Passage to read:

The issue
Bacterial infections are a major threat to human health, and we are running out of antibiotics to treat them. Bacteria have evolved resistance to many drugs in our medical armoury, and there are increasingly few new antibiotics in development.
The research
In an unusual research collaboration Dr Christina Lee, an Anglo-Saxon expert from the School of English, has enlisted the help of microbiologists from the University’s Centre for Biomolecular Sciences to recreate a 10th century potion for eye infections from Bald’s Leechbook. This is an Old English leather-bound volume in the British Library, and the goal was to see if it really works as an antibacterial remedy.

Assignment A:
Answer these questions from the passage on recreating an Old English eye remedy:
(i) What have bacteria evolved to many drugs?
(ii) From which school does Dr Christina Lee come?
(iii) Where is Bald's Leechbook kept?
Assignment B: Extend the passage on recreating an Old English eye remedy, starting after its final sentence.

Raw data:

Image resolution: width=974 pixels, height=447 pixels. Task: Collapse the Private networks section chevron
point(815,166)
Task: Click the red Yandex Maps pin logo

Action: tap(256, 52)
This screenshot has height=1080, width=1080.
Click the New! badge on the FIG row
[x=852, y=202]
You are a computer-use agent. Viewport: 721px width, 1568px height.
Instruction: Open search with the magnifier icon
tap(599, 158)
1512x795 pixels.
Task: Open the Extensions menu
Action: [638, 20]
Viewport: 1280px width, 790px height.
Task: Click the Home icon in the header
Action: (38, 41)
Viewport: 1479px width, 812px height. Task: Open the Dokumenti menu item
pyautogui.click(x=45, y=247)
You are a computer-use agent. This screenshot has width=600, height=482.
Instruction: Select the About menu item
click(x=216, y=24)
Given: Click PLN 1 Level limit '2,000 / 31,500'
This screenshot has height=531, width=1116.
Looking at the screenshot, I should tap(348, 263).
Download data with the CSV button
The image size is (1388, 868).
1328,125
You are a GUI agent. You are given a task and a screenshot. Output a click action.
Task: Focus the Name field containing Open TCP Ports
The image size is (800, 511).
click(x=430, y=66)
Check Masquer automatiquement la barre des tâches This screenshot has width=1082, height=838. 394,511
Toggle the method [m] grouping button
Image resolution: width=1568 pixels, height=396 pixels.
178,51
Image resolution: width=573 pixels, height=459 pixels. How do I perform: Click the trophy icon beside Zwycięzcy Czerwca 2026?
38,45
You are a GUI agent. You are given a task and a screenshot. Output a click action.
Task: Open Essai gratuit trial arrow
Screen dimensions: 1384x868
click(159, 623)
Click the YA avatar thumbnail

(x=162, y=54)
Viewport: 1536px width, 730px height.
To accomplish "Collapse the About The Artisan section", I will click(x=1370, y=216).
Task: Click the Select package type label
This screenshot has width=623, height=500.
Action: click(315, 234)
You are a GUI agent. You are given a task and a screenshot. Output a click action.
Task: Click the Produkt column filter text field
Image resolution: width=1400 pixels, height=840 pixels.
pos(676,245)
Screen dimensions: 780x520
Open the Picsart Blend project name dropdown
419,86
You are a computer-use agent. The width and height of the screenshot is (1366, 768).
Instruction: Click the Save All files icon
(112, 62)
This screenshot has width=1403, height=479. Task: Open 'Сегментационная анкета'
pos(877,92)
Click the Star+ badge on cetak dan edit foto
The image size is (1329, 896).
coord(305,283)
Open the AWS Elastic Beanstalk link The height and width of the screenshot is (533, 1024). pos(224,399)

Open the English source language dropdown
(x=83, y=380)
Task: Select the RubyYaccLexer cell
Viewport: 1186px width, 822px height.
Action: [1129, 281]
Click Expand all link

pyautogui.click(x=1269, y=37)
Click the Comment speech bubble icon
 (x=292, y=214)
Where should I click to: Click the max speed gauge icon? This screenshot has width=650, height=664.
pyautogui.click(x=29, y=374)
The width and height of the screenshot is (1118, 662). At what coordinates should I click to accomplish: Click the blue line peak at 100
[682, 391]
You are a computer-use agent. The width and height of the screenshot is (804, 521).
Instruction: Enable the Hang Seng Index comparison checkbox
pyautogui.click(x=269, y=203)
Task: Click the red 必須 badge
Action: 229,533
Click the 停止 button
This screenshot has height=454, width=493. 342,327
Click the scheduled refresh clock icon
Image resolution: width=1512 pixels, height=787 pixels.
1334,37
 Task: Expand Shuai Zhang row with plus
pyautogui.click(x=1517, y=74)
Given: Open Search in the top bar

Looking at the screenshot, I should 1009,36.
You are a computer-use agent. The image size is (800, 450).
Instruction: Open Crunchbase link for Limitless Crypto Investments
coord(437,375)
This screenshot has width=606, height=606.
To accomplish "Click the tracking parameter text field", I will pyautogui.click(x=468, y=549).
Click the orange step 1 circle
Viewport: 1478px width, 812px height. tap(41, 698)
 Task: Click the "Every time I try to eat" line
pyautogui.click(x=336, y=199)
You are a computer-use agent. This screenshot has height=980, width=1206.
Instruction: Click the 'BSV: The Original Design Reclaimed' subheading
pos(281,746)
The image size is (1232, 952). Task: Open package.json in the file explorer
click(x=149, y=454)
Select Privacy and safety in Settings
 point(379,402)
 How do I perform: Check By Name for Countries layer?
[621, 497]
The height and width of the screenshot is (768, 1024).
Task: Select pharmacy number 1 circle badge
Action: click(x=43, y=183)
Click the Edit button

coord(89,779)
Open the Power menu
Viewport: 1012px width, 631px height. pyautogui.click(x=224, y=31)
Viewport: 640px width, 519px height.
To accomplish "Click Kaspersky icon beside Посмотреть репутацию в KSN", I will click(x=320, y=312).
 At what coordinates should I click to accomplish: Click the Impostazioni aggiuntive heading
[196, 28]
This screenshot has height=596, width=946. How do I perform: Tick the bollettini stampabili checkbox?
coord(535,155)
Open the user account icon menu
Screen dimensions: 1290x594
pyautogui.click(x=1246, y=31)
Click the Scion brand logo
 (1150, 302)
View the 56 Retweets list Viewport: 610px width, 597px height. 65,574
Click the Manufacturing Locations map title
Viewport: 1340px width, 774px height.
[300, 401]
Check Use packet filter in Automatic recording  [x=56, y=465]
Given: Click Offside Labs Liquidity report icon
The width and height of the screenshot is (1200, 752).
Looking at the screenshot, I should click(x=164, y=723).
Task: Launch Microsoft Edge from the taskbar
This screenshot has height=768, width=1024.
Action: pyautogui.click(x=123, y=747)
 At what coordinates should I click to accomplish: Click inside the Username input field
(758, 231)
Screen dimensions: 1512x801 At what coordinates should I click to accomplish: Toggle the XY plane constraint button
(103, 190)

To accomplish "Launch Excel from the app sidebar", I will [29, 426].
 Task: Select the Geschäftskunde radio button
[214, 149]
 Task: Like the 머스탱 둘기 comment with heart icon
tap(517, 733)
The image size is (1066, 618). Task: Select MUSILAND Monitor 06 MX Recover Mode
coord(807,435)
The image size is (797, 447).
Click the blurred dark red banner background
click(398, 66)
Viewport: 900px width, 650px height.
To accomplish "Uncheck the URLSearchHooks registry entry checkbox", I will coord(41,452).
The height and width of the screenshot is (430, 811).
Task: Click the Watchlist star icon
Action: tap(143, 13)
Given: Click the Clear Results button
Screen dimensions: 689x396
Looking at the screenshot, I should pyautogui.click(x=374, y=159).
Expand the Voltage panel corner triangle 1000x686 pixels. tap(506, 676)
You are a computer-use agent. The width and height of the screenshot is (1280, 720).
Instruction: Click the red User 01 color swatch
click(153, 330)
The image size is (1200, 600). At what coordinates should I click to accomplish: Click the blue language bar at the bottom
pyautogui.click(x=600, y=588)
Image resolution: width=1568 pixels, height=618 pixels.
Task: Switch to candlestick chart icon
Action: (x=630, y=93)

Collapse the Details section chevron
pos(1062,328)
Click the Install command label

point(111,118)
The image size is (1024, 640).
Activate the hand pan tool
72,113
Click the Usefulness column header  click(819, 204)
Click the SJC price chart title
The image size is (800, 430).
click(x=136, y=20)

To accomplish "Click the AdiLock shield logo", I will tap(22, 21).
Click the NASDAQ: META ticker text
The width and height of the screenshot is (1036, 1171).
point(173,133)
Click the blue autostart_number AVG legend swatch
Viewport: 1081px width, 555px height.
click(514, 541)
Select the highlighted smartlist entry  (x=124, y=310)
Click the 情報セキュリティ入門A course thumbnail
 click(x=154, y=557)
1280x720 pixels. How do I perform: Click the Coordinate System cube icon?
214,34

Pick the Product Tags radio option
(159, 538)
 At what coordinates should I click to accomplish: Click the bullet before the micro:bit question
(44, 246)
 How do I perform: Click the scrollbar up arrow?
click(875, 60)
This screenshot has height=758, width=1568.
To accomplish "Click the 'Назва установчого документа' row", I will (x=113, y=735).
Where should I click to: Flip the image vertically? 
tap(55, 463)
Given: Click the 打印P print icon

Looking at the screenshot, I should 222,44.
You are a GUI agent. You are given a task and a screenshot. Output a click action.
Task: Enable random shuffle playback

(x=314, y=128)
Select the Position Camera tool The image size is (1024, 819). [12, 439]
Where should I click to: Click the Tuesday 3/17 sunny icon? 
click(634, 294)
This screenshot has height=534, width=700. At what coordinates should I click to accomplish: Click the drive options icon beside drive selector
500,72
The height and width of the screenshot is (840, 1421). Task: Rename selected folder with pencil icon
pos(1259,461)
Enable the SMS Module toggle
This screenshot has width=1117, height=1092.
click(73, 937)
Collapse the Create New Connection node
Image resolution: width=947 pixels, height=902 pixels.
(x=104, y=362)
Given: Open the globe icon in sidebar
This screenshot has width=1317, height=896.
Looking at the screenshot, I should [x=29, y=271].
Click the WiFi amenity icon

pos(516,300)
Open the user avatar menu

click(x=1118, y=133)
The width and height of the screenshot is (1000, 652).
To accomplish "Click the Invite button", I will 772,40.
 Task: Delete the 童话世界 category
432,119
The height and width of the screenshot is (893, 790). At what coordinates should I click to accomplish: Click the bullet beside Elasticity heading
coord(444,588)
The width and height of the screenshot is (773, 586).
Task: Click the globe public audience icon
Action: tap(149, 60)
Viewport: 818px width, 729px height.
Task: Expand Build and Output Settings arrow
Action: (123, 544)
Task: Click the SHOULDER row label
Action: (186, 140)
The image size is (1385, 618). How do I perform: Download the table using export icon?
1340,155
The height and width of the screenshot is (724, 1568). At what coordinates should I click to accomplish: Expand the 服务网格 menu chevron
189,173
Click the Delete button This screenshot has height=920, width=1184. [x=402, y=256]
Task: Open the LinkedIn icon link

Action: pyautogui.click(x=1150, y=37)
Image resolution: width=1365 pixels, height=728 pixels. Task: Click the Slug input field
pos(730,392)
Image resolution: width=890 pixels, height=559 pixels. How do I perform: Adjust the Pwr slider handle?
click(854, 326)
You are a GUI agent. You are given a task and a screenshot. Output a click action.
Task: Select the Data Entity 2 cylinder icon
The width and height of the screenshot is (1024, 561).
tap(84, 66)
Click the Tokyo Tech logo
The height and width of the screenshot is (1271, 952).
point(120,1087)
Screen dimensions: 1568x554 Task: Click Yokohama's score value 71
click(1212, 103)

Answer A:
(i) Resistance.
(ii) The School of English.
(iii) In the British Library.

Answer B:
The impact
Early results on the “potion”, tested in vitro at The University of Nottingham and backed up by mouse-model tests at Texas Tech are, in the words of US collaborator Dr Kendra Rumbaugh, “astonishing”. The solution has had remarkable effects on Methicillin-resistant Staphylococcus aureus (MRSA) which is one of the most antibiotic-resistant bugs costing modern health services billions.
The team now has good, replicated data showing that Bald’s eye salve kills up to 90% of MRSA bacteria in in vivo wound biopsies from mouse models. They believe the bactericidal effect of the recipe is not due to a single ingredient but the combination used and brewing methods/container material used. Further research is planned to investigate how and why this works.